Are you on DECA? If so, do you have anything plugged into the repeater network ports on any of the DVRs?


----------



## inkahauts (Nov 13, 2006)

Turn off upnp on your router.


----------



## i3rown (Sep 4, 2011)

"inkahauts" said:


> Turn off upnp on your router.


We've been getting alot of filter multicast service calls with particular routers lately too.. Removing a decaw from the system and doing a full restart of the system confirms it ..


----------



## BJB (Oct 8, 2007)

Thanks for all the ideas!
The connections are solid. The strange thing is this setup was rock solid for months. Nothing was changed on any wiring or the network, and now just this ONE DVR won't see the HR34. And the other ones see it just fine and don't disconnect.

Anyway, software versions seem fine. I am on DECA, and nothing is plugged into the repeaters. "Signal to IRD" is terminated and "Power to SWiM" is connected direct to the SWiM 16 switch. UPNP is turned off on my router. 

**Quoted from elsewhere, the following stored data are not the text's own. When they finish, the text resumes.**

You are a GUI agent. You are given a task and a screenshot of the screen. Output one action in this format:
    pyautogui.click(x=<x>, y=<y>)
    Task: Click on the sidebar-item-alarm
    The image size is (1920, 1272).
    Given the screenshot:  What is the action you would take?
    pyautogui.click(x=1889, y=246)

Do I need to re-wire that power connection from the switch?
Anything else I should check? Guess I could swap the cable on that DVR for another and see if the problem goes away or is picked up by another one?


Thanks again for the help,
BJB


----------



## BJB (Oct 8, 2007)

Just trying to determine if I am wired correctly RE; The power inserter, etc. and if something needs to be changed. My SWiM system was put in within the last 8 months or so. Still doing this one and off....just that one DVR.

BJB


----------